A, human airway smooth muscle cells were treated with (+) or without (−) 10 mm MCD for 1 h at 37 °C prior to extraction with cold Triton X-100 and sucrose density gradient fractionation. The distribution of TNFR1, RhoA, and the raft-resident proteins flotillin-1 and caveolin-1 was determined by immunoblotting. B, cells, treated with (+) or without (−) 10 mm MCD for 30 min at 37 °C, were stimulated with TNF-α (200 ng/ml) for 5 min at 37 °C, extracted, and analyzed by immunoblotting for TNFR1 and RhoA expression and TNF-α binding. Activated RhoA (RhoA-GTP) was isolated using a glutathione S-transferase fusion protein containing the Rho binding domain of Rhotekin as described under “Experimental Procedures.” C, human airway smooth muscle cells were surface-biotinylated with sulfo-NHS-biotin prior to treatment with (+) or without (−) MCD as in B. Cell extracts were immunoprecipitated (IP) with control (con Ig) or anti-TNFR1 antibody, and cell surface-associated TNFR1 was detected by blotting with HRP-streptavidin. To control for protein input, total cell extracts (total) were analyzed by immunoblotting for expression of TNFR1. D, cells treated with (+) or without (−) MCD as in B were stimulated for 5 min at 37 °C with TNF-α (200 ng/ml), PDGFBB (50 ng/ml), or S1P (1 μm). Cell extracts were separated by SDS-PAGE and analyzed by immunoblotting with antibodies against the indicated proteins.
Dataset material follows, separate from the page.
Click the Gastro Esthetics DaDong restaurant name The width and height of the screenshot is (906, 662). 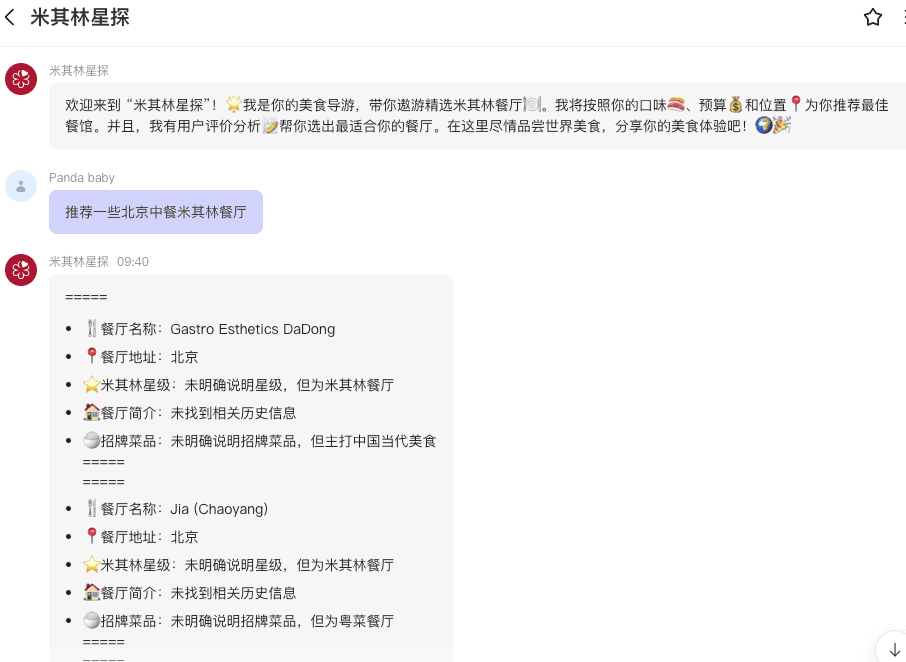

RhoA-GTP was isolated as described in B.

FIGURE 5. TNF-α-induced RhoA activation is dependent on caveolin-1

A, soluble (S) and raft (R) fractions of sucrose density gradient fractionated Triton X-100 extracts of airway smooth muscle cells were immunoprecipitated with control (con Ig) or anti-TNFR1 antibody, separated by SDS-PAGE, and immunoblotted with antibodies against TNFR1 and caveolin-1. The input panel shows the proteins present in 1% of cell extracts used for immunoprecipitation. Human airway smooth muscle cells were transfected with control or caveolin-1 siRNA (100 nm). 72 h after transfection, cells were stimulation with TNF-α (200 ng/ml) (B) or S1P (1 μm) (C ) for 5 min at 37 °C. Cell lysates were fractionated by SDS-PAGE and immunoblotted with antibodies against the indicated proteins. RhoA-GTP was isolated as described in the legend to Fig. 4.

FIGURE 6. Caveolin-1 is not required for raft localization of TNFR1, signaling adaptors, or RhoA

A, human airway smooth muscle cells, treated with either control or caveolin-1 siRNA (100 nm), were fractionated into soluble (S) and raft (R) fractions as described in the legend to Fig. 3. Equal volumes of cell extracts were analyzed by immunoblotting for the indicated proteins. B, HepG2 cells, which do not express caveolin-1, were extracted with cold Triton X-100 and fractionated by sucrose density gradient centrifugation. Equal volumes of soluble (S) and raft (R) fractions were separated by SDS-PAGE and analyzed for the indicated proteins by immunoblotting. C, HepG2 cells were treated with TNF-α (200 ng/ml) at 37 °C for the indicated times. Cell extracts were analyzed for the indicated proteins, and RhoA-GTP was isolated as described in the legend to Fig. 4.

FIGURE 7. TNF-α-induced RhoA activation is dependent on TRADD and RIP but independent of TRAF-2

Human airway smooth muscle cells were transfected with control siRNA or siRNA targeted against either TRADD (A), TRAF-2 (B), or RIP (C ). 72 h after transfection, cells were treated with (+) or without (−) TNF-α (200 ng/ml) for 5 min at 37 °C. Cell extracts were analyzed for the expression of adaptor proteins, phosphorylated IKK and IκB, and for activated RhoA as described in the legend to Fig. 4.